What Is the Shipping Container Shortage Telling Us About the Economy? by Weimin Chen

In the long term, sending US dollars to China in return for their goods cannot coexist with a determined effort to depreciate dollars. From Weimin Chen at mises.org:

Despite the record unemployment rate, widespread hardship to businesses, strains on the healthcare system, political turmoil, and general disruption to daily life in 2020, US consumers have managed to ramp up their habit of buying things. Demand for physical goods replaced some of the previous demand for in-person service-related experiences and much of that demand was met with a surge of imports from China as domestic production slowed down due to lockdown measures. Up until recently, global supply chains managed to find their footing and could meet demand, but news has emerged that reveals stresses on the world’s shipping infrastructure and uncovers clues about the economic outlook.

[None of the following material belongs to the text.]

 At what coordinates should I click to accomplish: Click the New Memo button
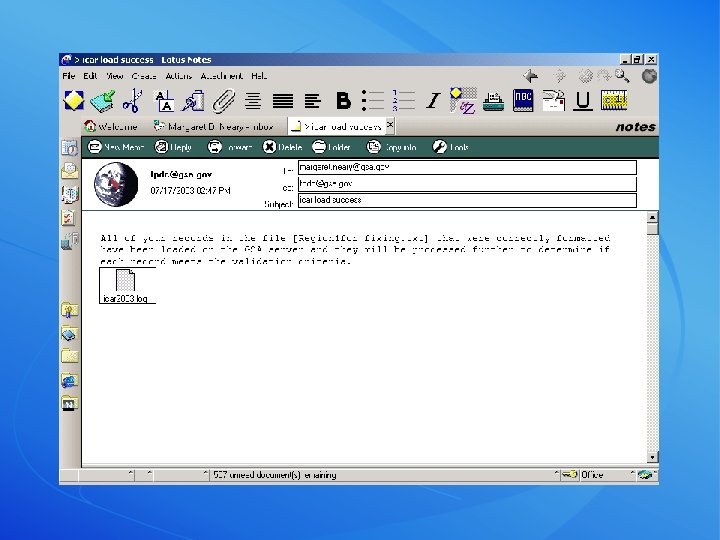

Container Shortage and Chinese Exports

Global logistical networks recently began to suffer from a shortage of shipping containers as demand has suddenly risen. Freight rates from China to the US have jumped by 300%. The container situation has become so extreme that hundreds of thousands of containers have been sent off empty from US ports, mostly to China as exporters demand empty containers with increasing urgency. An estimated 177,938 containers, were rejected from loading US export items at the ports of Los Angeles and New York/New Jersey alone and then sent across the Pacific.